_Action item_: From the listing below, set down exactly the lines between the one holding "[radio] (65, 658)" and the one holding "Политика конфиденциальности (449, 2244)", inclusive. No other line is wanted.

□ □ □ □ □ □ □

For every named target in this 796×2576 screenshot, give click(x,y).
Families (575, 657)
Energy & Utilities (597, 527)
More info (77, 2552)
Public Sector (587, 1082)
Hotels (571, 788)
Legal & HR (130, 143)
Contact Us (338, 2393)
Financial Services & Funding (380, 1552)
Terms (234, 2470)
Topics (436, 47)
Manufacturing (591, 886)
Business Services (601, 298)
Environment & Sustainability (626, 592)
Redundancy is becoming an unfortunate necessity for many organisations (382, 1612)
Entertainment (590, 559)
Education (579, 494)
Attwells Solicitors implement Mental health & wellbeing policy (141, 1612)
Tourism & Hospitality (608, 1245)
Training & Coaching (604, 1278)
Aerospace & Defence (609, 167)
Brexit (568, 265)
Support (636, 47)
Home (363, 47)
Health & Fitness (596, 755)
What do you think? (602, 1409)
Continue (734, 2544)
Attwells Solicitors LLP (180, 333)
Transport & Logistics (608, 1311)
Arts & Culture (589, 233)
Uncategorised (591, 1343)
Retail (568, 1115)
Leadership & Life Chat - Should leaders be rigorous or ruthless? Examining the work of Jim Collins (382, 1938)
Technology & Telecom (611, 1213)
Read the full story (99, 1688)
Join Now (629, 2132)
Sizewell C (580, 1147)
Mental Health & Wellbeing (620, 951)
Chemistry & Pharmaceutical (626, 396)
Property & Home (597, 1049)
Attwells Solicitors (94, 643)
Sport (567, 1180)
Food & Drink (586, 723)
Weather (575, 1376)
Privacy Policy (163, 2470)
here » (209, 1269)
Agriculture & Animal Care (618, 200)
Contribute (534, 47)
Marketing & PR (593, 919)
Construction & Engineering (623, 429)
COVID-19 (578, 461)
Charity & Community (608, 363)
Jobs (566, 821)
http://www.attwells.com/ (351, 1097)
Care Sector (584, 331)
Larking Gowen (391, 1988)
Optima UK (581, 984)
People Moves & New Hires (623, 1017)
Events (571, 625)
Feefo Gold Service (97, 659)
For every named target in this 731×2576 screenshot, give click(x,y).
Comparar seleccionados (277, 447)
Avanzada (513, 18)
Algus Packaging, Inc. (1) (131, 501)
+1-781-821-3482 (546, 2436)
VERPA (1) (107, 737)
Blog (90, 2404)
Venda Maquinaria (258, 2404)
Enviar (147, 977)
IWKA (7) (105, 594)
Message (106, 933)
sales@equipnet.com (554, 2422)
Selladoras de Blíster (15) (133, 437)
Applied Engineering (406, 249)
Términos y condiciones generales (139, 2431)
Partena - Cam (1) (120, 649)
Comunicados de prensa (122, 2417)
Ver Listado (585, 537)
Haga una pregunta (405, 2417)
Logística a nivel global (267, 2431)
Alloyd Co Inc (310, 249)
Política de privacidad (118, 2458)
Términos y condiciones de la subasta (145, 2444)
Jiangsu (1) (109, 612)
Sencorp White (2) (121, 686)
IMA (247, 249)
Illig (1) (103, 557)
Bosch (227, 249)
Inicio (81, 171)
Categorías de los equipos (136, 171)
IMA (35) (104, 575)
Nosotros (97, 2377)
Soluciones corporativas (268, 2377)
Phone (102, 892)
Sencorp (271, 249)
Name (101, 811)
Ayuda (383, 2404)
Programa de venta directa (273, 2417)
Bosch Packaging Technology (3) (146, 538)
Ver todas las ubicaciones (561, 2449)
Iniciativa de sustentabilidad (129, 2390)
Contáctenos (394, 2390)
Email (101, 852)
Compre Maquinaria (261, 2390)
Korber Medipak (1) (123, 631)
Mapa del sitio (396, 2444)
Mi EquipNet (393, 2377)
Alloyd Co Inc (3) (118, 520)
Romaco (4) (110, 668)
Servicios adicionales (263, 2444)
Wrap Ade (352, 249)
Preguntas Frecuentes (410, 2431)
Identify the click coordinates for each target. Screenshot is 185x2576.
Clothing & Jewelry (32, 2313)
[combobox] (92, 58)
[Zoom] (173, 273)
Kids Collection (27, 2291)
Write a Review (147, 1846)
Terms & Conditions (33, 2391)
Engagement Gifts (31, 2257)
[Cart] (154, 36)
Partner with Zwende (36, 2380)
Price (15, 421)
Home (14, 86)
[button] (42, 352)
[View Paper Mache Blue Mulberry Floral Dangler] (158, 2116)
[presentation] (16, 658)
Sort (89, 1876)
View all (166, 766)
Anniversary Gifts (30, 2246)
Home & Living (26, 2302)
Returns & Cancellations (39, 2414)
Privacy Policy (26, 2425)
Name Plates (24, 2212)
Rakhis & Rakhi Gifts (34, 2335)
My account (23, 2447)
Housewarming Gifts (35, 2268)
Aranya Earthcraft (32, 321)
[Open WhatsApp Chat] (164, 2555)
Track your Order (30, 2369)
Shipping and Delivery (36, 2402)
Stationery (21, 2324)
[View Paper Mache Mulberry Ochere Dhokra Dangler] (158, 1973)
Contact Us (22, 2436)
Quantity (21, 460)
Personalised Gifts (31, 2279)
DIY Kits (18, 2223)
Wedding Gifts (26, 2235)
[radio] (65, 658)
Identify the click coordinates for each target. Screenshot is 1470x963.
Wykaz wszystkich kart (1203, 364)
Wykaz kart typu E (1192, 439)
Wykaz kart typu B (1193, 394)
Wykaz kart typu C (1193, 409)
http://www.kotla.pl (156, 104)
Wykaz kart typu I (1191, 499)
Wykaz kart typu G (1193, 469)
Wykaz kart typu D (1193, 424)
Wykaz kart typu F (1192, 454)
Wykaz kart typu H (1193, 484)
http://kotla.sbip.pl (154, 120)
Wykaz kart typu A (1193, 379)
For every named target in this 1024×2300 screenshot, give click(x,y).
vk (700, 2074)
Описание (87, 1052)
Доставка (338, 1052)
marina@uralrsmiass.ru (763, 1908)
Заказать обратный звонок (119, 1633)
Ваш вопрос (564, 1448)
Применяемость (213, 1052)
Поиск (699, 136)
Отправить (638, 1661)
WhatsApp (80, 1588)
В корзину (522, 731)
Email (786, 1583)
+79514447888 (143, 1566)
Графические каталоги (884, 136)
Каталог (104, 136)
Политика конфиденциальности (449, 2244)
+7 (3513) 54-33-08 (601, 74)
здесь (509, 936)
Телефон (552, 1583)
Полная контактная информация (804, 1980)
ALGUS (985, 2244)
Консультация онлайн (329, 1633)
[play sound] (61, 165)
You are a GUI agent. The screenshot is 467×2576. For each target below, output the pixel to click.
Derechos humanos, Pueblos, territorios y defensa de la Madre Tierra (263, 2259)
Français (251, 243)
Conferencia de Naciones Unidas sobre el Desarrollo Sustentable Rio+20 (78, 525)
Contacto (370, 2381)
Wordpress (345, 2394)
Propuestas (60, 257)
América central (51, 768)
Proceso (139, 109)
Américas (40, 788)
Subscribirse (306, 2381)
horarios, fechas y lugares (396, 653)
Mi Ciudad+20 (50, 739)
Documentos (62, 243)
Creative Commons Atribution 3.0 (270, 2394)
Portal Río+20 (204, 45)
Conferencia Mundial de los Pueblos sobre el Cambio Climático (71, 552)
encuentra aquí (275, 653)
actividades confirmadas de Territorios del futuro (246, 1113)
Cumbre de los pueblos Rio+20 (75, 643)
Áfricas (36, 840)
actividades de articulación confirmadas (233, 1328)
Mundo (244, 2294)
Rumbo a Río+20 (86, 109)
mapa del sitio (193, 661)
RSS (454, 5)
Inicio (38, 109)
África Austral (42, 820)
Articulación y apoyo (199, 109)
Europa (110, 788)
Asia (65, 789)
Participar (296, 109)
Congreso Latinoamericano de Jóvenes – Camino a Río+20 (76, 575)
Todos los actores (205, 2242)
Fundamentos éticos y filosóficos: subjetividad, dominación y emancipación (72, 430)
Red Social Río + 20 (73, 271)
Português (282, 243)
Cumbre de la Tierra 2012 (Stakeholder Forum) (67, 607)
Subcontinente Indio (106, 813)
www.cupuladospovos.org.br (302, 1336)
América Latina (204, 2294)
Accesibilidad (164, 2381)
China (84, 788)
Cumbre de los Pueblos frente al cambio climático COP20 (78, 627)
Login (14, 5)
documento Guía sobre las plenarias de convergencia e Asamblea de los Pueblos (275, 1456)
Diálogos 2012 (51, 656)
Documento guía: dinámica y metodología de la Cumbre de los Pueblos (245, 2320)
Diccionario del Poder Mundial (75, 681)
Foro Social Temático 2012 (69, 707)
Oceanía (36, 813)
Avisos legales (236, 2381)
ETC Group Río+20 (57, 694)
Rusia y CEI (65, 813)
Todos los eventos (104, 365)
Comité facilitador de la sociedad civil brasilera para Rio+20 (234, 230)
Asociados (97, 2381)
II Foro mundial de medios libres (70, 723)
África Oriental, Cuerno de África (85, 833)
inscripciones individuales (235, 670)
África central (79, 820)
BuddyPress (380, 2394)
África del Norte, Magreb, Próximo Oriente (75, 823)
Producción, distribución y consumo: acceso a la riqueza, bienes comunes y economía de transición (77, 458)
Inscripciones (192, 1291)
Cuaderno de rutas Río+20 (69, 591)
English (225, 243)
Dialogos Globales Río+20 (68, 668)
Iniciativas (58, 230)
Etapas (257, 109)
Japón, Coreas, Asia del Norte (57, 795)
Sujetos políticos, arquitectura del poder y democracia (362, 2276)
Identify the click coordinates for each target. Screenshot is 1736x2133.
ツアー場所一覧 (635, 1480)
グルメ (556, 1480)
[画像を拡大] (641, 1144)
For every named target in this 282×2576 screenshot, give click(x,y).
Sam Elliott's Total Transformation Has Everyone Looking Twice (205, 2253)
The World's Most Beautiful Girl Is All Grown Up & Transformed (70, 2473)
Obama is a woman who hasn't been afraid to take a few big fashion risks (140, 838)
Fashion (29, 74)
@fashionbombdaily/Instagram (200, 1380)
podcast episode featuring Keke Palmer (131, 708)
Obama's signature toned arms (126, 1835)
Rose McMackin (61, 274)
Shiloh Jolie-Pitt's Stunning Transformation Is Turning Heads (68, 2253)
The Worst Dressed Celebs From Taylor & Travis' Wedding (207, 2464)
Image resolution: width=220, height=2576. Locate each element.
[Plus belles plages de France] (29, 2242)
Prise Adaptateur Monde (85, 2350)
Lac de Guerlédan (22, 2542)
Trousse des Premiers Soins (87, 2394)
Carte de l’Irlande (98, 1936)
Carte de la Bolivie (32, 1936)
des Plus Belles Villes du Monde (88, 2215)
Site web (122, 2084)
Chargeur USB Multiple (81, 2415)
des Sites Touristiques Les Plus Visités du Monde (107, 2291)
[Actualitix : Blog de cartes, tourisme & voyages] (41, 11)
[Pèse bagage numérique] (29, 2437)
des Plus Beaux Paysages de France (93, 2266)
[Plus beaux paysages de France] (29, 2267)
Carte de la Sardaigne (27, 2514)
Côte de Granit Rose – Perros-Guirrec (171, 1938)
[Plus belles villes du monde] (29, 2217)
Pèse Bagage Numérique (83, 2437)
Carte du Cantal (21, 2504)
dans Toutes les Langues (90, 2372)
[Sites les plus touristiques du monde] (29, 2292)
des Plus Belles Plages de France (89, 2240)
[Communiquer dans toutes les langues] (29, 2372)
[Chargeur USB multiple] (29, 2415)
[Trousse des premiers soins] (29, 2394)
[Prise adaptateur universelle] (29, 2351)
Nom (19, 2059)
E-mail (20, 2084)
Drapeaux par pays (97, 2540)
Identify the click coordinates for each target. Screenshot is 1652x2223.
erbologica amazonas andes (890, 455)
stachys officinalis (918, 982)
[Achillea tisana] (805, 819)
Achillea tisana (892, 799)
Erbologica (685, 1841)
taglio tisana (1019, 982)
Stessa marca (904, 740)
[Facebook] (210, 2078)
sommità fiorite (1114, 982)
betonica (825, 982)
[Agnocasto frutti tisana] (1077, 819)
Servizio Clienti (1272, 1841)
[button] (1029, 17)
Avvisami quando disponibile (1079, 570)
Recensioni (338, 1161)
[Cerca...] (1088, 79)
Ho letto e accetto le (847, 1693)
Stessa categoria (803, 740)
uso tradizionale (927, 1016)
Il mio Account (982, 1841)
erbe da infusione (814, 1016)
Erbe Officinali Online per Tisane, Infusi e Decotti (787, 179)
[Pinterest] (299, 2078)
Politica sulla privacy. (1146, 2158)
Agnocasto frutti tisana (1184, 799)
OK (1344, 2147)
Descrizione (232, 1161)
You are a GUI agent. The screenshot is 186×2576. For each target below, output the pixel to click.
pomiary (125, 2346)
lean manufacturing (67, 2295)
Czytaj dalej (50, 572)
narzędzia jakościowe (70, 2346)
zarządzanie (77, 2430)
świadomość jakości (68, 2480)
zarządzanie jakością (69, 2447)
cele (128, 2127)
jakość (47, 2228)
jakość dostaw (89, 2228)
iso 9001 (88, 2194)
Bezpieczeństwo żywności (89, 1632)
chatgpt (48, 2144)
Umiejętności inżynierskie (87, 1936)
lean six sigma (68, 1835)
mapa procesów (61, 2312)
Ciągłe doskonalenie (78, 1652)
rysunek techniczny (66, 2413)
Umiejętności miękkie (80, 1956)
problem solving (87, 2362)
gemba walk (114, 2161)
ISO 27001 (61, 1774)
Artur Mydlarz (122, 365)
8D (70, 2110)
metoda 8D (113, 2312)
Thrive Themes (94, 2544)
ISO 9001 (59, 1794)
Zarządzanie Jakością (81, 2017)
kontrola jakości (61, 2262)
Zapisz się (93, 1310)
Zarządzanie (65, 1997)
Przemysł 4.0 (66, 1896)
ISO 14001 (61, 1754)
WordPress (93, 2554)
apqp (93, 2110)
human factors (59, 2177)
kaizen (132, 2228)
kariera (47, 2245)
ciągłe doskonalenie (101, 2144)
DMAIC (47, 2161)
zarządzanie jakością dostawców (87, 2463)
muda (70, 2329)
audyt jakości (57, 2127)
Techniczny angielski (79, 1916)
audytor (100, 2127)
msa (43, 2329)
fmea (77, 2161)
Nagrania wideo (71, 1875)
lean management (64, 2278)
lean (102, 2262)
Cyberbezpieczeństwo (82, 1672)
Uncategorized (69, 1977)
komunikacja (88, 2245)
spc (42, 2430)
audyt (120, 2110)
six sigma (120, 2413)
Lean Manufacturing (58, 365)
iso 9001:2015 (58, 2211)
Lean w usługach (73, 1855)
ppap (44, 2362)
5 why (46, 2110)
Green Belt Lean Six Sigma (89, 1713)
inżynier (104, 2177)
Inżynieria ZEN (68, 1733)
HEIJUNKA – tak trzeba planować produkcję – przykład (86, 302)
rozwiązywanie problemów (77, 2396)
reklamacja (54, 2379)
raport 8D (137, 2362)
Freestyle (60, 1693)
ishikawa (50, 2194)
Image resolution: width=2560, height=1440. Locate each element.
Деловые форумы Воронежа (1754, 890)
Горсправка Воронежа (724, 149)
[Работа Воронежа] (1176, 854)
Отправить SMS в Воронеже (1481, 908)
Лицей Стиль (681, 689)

□ □ □ □ □ □ □

_Written solution_:
[radio] (65, 658)
Identify the click coordinates for each target. Screenshot is 1470x963.
Wykaz wszystkich kart (1203, 364)
Wykaz kart typu E (1192, 439)
Wykaz kart typu B (1193, 394)
Wykaz kart typu C (1193, 409)
http://www.kotla.pl (156, 104)
Wykaz kart typu I (1191, 499)
Wykaz kart typu G (1193, 469)
Wykaz kart typu D (1193, 424)
Wykaz kart typu F (1192, 454)
Wykaz kart typu H (1193, 484)
http://kotla.sbip.pl (154, 120)
Wykaz kart typu A (1193, 379)
For every named target in this 1024×2300 screenshot, give click(x,y).
vk (700, 2074)
Описание (87, 1052)
Доставка (338, 1052)
marina@uralrsmiass.ru (763, 1908)
Заказать обратный звонок (119, 1633)
Ваш вопрос (564, 1448)
Применяемость (213, 1052)
Поиск (699, 136)
Отправить (638, 1661)
WhatsApp (80, 1588)
В корзину (522, 731)
Email (786, 1583)
+79514447888 (143, 1566)
Графические каталоги (884, 136)
Каталог (104, 136)
Политика конфиденциальности (449, 2244)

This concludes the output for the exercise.